そして無言でミスティナの腰を抱き寄せると、赤ずくめの婦人に鋭い一瞥を投げかけた。
「俺の婚約者になにか?」
威圧的な声に問われ、赤ずくめの婦人から血の気が引いた。
「い、いえ。わたくしはただ、サミュエル様が気の毒なだけで……」
「君の感情論は聞いていない。俺の婚約者がなにかしたのか? それなら事実を明らかにした上で、謝罪する必要があるだろうな」
謝罪するのがどちらなのか明言せずとも、彼の冷ややかな不快感には凄みがある。
赤ずくめの婦人は心臓を握られているかのように表情を強張らせた。
「い、いえ。彼女はなにも。わたくしの勘違いです。失礼しました」
「そう思うのなら、今すぐ俺の婚約者のそばから立ち去れ」
忠告通り、赤ずくめの婦人は逃げるようにその場を離れた。
彼女が去っても、レイナルトはミスティナを抱き寄せたまま離さず、去った婦人の背に鋭い視線を向けている。
ファオネア辺境伯は耐えられないという風に笑った。
「レイナルト殿下、ミスティナ様の婚約者ぶりたかったんですね」
「婚約者だ」
ミスティナは「まだ違う」と言いかけて、今はその設定だからいいのかと思い直す。
「ティナがサミュエルの後妻候補だと誤解されるつもりはない」
「ふふ、そうですね。ミスティナ様、私を庇ってくださってありがとうございます。とても冷静に反論してくださるので驚きましたよ。それに娘ほど年の離れたミスティナ様が、私の後妻候補に見えたこともね」
レイナルトが言い返すより早く、ミスティナは口を開いた。
「ファオネア辺境伯、ご無礼を承知していますが質問させてください。あなたが新たに家族を迎えないのは、なぜですか?」
(先ほどの婦人の様子からも、ファオネア辺境伯への縁談は困るほど来ているようだったわ。でも彼は、それでも独身を貫いている……)
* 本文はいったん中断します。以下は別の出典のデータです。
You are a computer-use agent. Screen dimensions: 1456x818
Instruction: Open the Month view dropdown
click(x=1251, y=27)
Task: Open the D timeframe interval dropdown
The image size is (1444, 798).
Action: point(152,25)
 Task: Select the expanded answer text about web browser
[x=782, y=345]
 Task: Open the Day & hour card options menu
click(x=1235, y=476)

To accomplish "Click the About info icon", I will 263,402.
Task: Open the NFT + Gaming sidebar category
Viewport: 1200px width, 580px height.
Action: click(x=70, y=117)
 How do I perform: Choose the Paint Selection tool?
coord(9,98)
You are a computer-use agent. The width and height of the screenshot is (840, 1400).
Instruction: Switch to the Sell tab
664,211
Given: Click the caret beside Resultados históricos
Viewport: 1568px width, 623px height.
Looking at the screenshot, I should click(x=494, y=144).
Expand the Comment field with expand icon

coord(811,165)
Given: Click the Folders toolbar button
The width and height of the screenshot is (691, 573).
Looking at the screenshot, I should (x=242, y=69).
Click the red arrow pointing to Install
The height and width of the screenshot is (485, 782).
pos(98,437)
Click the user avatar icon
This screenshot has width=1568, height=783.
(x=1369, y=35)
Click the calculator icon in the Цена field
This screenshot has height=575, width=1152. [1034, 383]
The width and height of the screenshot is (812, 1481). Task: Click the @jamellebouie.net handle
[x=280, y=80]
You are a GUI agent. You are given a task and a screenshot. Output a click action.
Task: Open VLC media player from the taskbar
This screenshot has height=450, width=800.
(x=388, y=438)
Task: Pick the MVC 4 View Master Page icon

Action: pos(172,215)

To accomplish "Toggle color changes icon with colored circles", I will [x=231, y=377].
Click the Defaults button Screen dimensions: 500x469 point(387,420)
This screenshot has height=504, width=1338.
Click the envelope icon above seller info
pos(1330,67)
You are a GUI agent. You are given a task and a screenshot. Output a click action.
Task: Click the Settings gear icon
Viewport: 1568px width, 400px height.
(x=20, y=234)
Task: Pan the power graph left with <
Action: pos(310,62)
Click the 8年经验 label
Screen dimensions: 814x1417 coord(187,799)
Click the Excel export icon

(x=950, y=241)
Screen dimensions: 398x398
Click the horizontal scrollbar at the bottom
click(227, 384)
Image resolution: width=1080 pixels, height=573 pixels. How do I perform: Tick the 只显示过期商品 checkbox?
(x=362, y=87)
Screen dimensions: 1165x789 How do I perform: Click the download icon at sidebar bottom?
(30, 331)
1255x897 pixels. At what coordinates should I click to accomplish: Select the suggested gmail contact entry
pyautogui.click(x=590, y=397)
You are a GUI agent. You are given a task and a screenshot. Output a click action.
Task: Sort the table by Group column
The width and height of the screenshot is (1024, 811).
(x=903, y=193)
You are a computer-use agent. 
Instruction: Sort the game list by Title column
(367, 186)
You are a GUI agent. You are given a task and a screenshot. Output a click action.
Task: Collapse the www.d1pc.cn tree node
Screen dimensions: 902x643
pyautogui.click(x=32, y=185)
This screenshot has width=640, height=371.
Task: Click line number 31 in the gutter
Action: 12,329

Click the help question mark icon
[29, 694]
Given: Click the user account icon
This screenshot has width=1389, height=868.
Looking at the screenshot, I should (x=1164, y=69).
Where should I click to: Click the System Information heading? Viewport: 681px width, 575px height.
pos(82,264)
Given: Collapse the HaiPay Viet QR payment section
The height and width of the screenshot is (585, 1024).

「もちろんファオネア辺境伯の個人的なお話ですから、無理強いをするつもりはありません。遠慮せずお断りください」
ファオネア辺境伯はさすっていた胃の辺りから手を離す。
「聞いてくださいますか? つまらない昔話ですが……あの婦人の言った半分は本当です」
そう前置きすると、彼は複雑な自分の思いを整理するかのように語りはじめた。
「私がまだ辺境伯ではなく、貧しい騎士だった若いころのことですが。親同士の取り決めで婚姻を結んだ妻がいました。しかし妻は娘を連れて私の元を去ったきり……今は婚姻も失効しています」
その妻が、領民からも評判の悪い前妻だった。
「娘はまだ一歳を迎える前でした。手を尽くして捜しましたが、どうしているのか……」
その年ごろで会えなくなったのなら、娘は父の存在すら覚えていないだろう。
ファオネア辺境伯はわずかな思い出を愛おしむように、静かな笑みを浮かべた。
「先ほどの婦人に誤解を受けていましたが、私は前妻に未練などありません。私にとってすでに過去のことですから。でも娘は……彼女がどうか幸せであってほしいと、私は今も願っています」
たとえ娘が別の地で暮らしていても、もう二度と会えなくても。
それが父となった彼の、祈るような思いだった。
「ファオネア辺境伯、私はあなたの娘様の気持ちがわかります」
娘と同じ年ごろのミスティナの言葉に、ファオネア辺境伯ははっとした様子で目を見開いた。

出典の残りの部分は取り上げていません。